> TEXT:

The lack of CCU control is what makes RED ONE bad for EFP

overlandfilms said:
To say we're all entitled to opinion does a dis-service to people who come to the forum to learn. They're entitled to get good and accurate information.
In my opinion RED ONE would be better suited to ENG out of the box because of that lack of CCU control.

Whilst Forums are a place to learn they are also subjective and allow for debate, that is their purpose. Forum's are not definitive guides to learning although in the same breath you can learn alot from forums. Opinion and questioning is paramount to the success of any forum otherwise you might as well read Wikipedia or similar if all you want are answers.
 
Agreed on the CCU thoughts - it's Ari's SI camera that has those functionalities roughly separated (through IRIDAS), not RED (at least to date).

I also see your point on opinion versus facts within a forum environment. However, my take on this is that we working professionals have an obligation to those coming up through the business to keep our technical facts straight - don't send a young, fresh newcomer to his first day on set thinking a mambo-combo is a clothespin. While funny... it's not terribly nice.

Keep matters of opinion limited to important subjects like: why did New Line and Peter Jackson go their separate ways?

e
 
overlandfilms said:
I also see your point on opinion versus facts within a forum environment. However, my take on this is that we working professionals have an obligation to those coming up through the business to keep our technical facts straight - don't send a young, fresh newcomer to his first day on set thinking a mambo-combo is a clothespin. While funny... it's not terribly nice.

Keep matters of opinion limited to important subjects like: why did New Line and Peter Jackson go their separate ways?

e
Understood. Even if not easily acceptable (and just apparently), I stand both points. 'cause sometimes beyond an inaccuracy there is a wise thought and useful as well. That is also the difference between the formal education and the informal knowledge method like the internet really is.
 
Jannard said:
The ONLY exceptions are zoom control and auto-aperture. But we promise a magical focus assist and a histogram that is much more reliable than auto-exposure.

> PROBLEMS:
1) In the forum thread on RED ONE, condense the paragraph that begins "I also see your point on opinion versus facts" into a shorter version that keeps its main points.
2) According to the forum thread on RED ONE, which camera has the CCU functionalities roughly separated through IRIDAS?
3) Write the next few lines of the forum thread on RED ONE, following on from its final post.

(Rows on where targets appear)
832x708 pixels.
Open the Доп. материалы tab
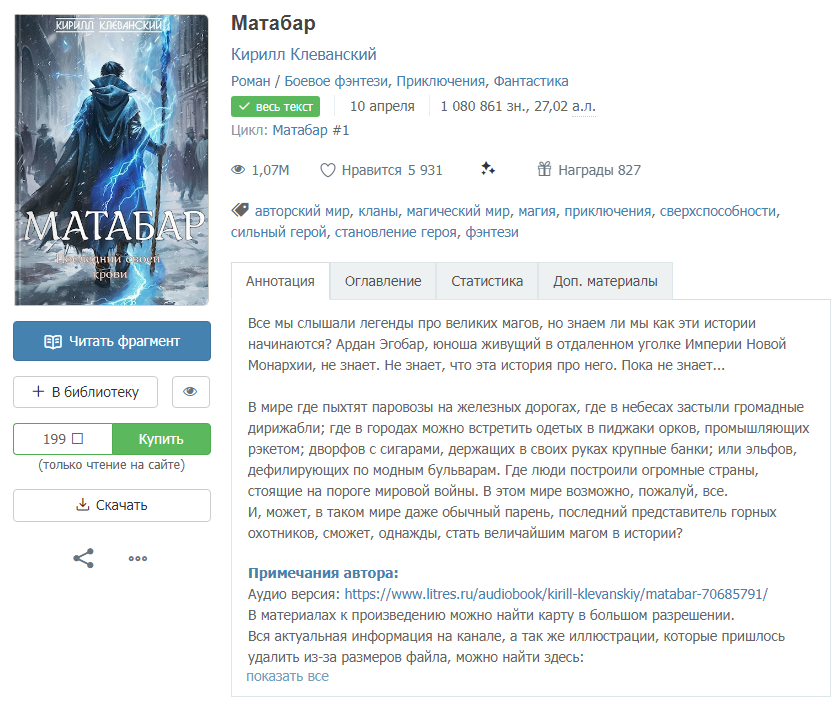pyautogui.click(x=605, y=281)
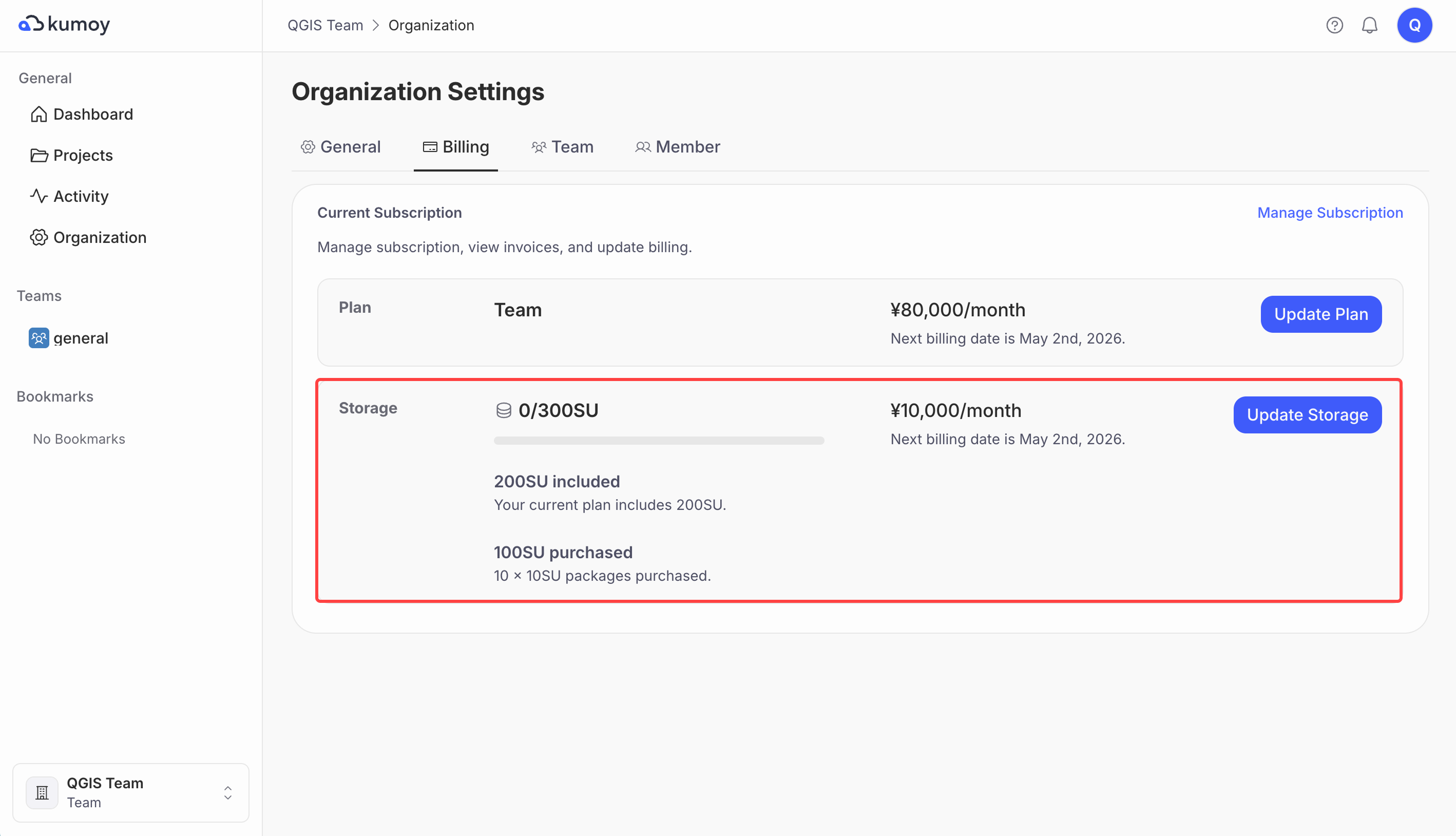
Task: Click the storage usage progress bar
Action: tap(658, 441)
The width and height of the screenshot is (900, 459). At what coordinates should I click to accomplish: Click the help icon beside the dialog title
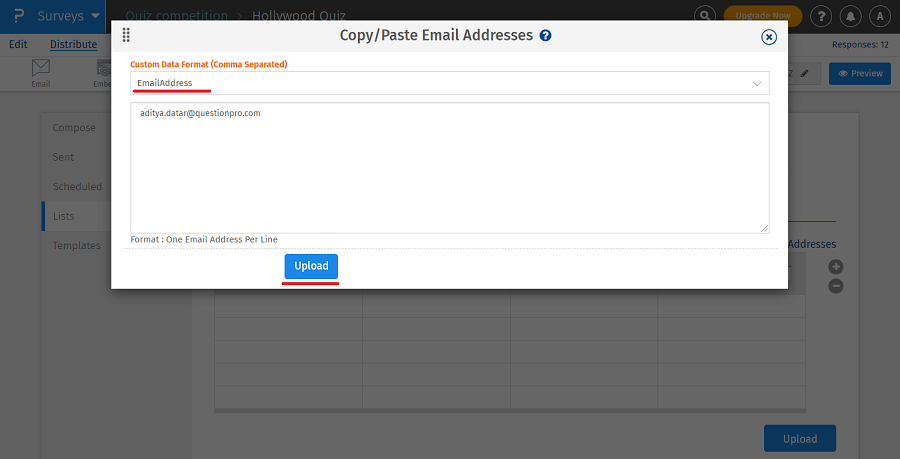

> RESULTS OF THE TASKS:
1) The writer accepts the point about opinion versus facts in a forum but holds that working professionals owe it to newcomers in the business to keep technical facts straight. A newcomer shouldn't arrive on set for the first day thinking a mambo-combo is a clothespin, which is funny but not very nice.

2) Ari's SI camera.

3)
Auto-aperture certainly wouldn’t be necessary with a fast and accurate focus assist and histogram in the periphery of the EVF and/or LCD presentation. ENG/EFP pros are very used to manual focus/manual iris field operations. The question I have is concerning zoom control. On 10/30 Stuart posted here a verification that (as of that date) RED intended to include 12-volt auxiliary power output:

"Plus yes to 12V aux power output."
Link: http://www.dvxuser.com/V6/showthread.php?t=76365&page=2 (Post #16)

If this makes the final spec for RED One it will enable onboard power to a wide range of accessories, including powering the servo zoom motors of zoom lenses via a simple adapter cable running from the RED One 12-volt auxiliary power output bus to the multi-pin power bus on zoom lenses. 12-volt power available onboard would also enable easy use of a plethora of powered accessories on RED One for both cine-style and ENG/EFP style production with RED One.
 
ENG or EFP or Digital Cinema

ENG or EFP or Digital Cinema

I've been holding off on posting a glossary of terms, but maybe its time; not because definitions are wrong, but rather having a definition will aid the discussion.

ENG Electronic News Gathering ..... Local and National news. Issues - get the shot, get it back to the studio.

EFP Electronic Field Production ..... Interviews, documentaries, commercials, events. Issues - maximum operational flexibility, portability, economy, quality.

DCP Digital Cinema Production ....... 24fps base storytelling. Issues - cover all aspects of cinematic storytelling, 35mm DOF, latitude, lots of accessories.

Can we adopt these in our discussions? The main point being lets not mix up EFP and ENG, most often the applications being described are EFP.

Fact is RED_ONE can operate in all three of these applications. Its suitability for the Digital Cinema application is obvious. And with the available RED-FLASH solid state magazines and wavelet proxy file extraction, it has the fundamental technology to suite ENG too, but the reality is the Electronic News Gathering market is driven by long term business relationships and there are existing products such as the DVCPRO series and XDCAM installed in that application. However, the EFP market is not driven by those kinds of contracts and although "ENG like" in its accessory requirements the camera performance requirements in EFP are much higher.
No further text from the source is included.